Study examines little-known WWII internment camp in Alaska
JOINT BASE ELMENDORF-RICHARDSON, Alaska (AP) — Alice Tanaka Hikido clearly remembers the bewilderment and sense of violation she felt 74 years ago when FBI agents rifled through her family's Juneau home, then arrested her father before he was sent to Japanese internment camps, including a little-known camp in pre-statehood Alaska.
The 83-year-old Campbell, California, woman recently attended a ceremony where participants unveiled a study of the short-lived internment camp at what is now Joint Base Elmendorf-Richardson in Anchorage.

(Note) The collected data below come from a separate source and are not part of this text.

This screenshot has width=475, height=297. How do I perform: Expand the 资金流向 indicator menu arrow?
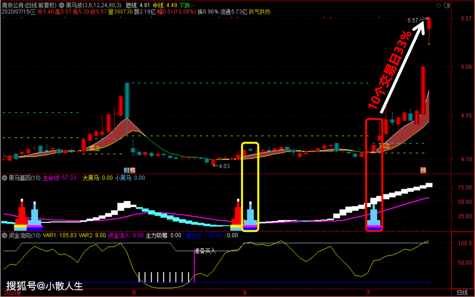pos(5,235)
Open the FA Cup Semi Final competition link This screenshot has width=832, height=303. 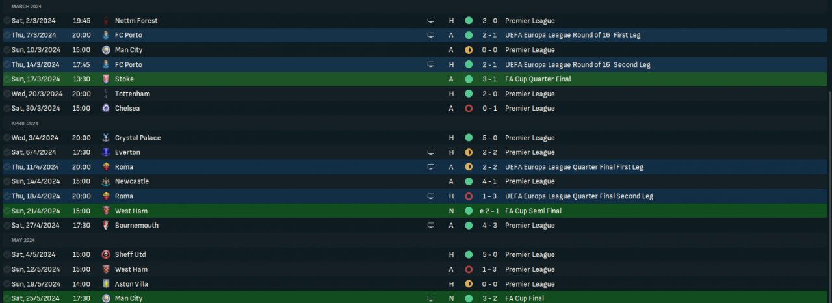533,211
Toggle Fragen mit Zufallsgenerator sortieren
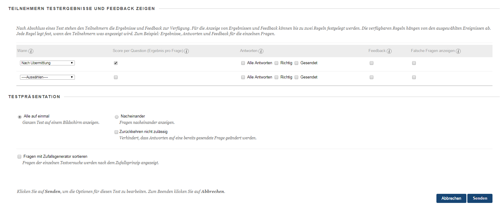 click(19, 157)
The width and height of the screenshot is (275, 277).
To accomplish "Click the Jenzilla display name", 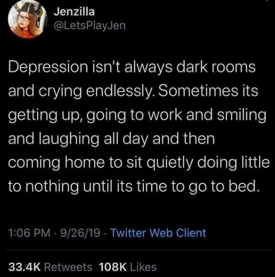I will click(x=74, y=12).
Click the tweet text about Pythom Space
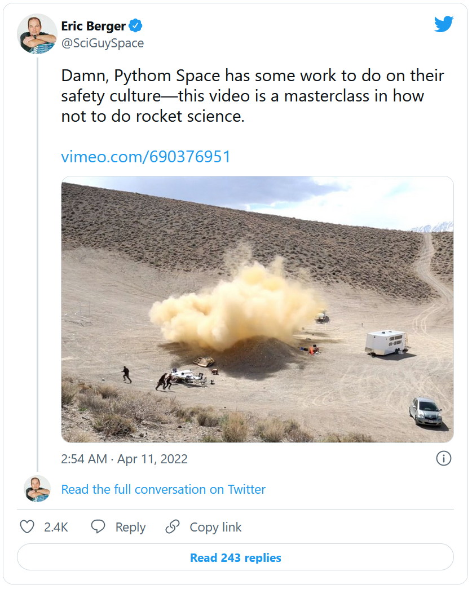The width and height of the screenshot is (472, 589). point(252,96)
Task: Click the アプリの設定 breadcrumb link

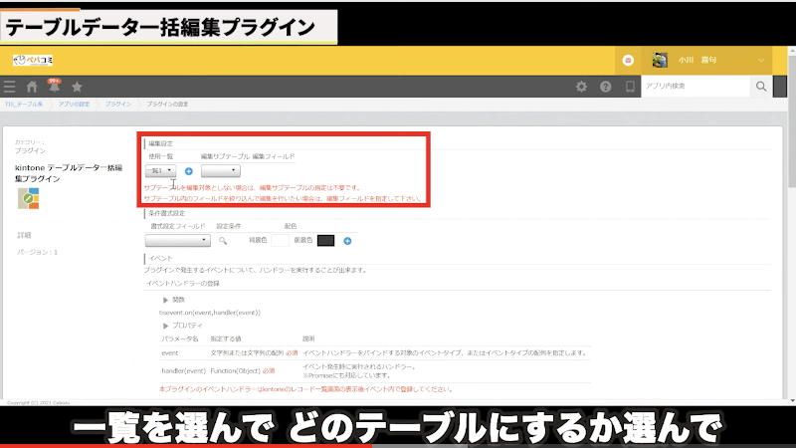Action: point(73,104)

Hikido herself was interned at Idaho's Minidoka camp with her mother, younger sister and two brothers a few months after her father's arrest during one of the nation's darkest chapters — the forced incarceration of tens of thousands people of Japanese ancestry, including Americans, during World War II.
An estimated 145 others, including some Alaska Natives who took Japanese names in marriage, also would be sent to internment camps outside the territory under Executive Order 9066, which launched the exile of about 120,000 Japanese-Americans.
Researchers discovered debris such as .30 carbine rounds and barbed wire fragments at the site, but they were unable to find anything definitely connected with the camp, Blanchard said.